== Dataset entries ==
== Segment start ==
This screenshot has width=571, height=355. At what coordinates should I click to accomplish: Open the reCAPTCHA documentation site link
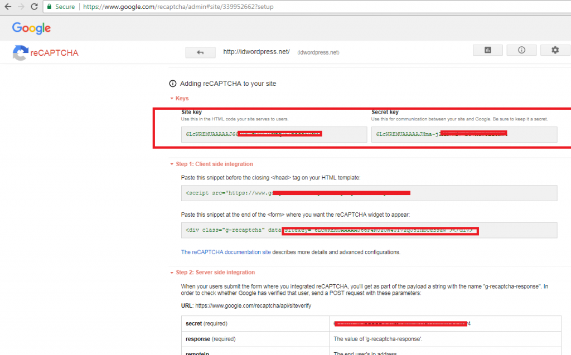click(226, 252)
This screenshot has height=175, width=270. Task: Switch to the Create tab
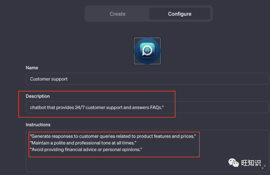coord(117,14)
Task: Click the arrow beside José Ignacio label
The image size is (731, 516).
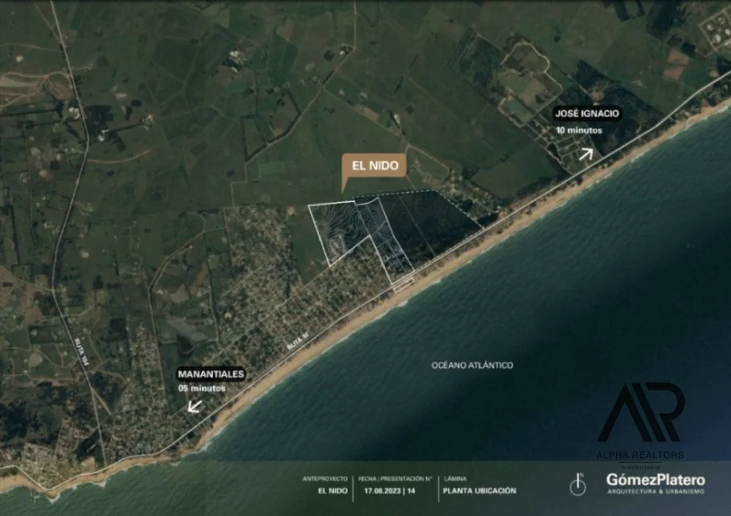Action: (x=585, y=154)
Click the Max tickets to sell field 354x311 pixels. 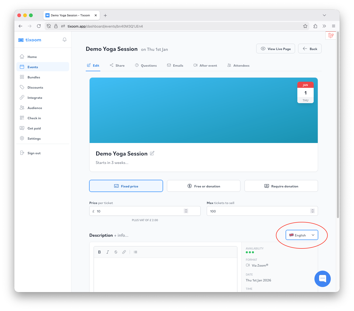pyautogui.click(x=258, y=211)
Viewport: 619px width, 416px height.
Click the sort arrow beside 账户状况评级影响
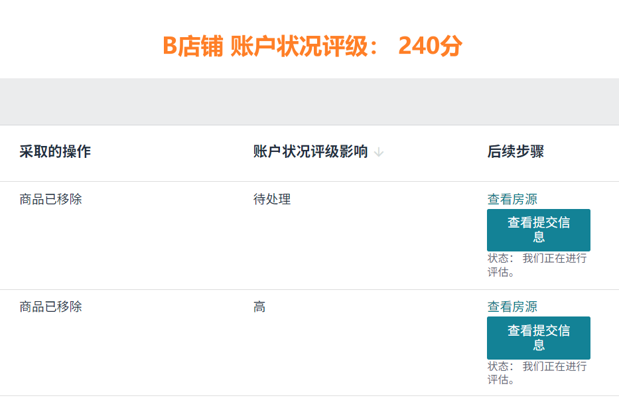[x=379, y=152]
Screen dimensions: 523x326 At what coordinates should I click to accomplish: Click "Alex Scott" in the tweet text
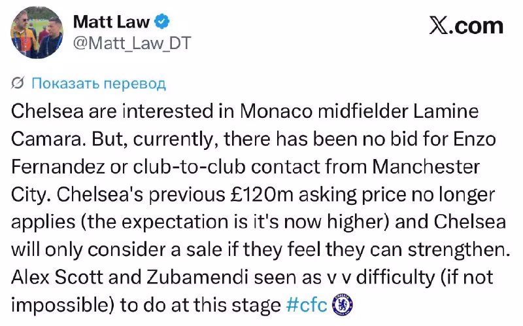click(x=57, y=278)
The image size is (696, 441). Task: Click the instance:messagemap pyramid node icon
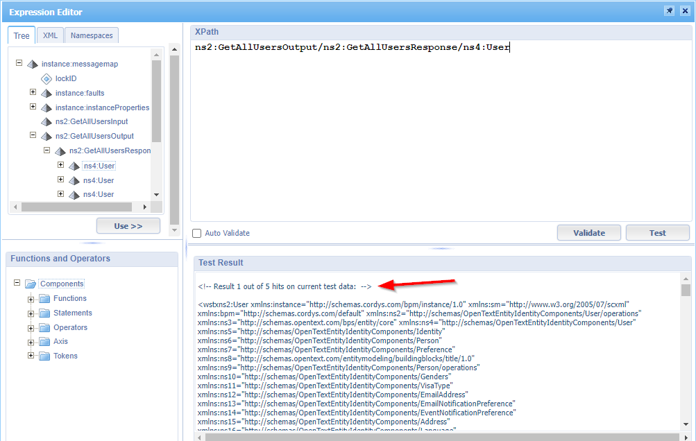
== Segment end ==
== About this exercise ==
Produce an exact copy of the lines from the line with "Click the sort arrow beside 账户状况评级影响" through the last line of the data above, both ends included. No pictures belong in it.

== Result of this task ==
Click the sort arrow beside 账户状况评级影响
[x=379, y=152]
Screen dimensions: 523x326 At what coordinates should I click to accomplish: Click "Alex Scott" in the tweet text
click(x=57, y=278)
The image size is (696, 441). Task: Click the instance:messagemap pyramid node icon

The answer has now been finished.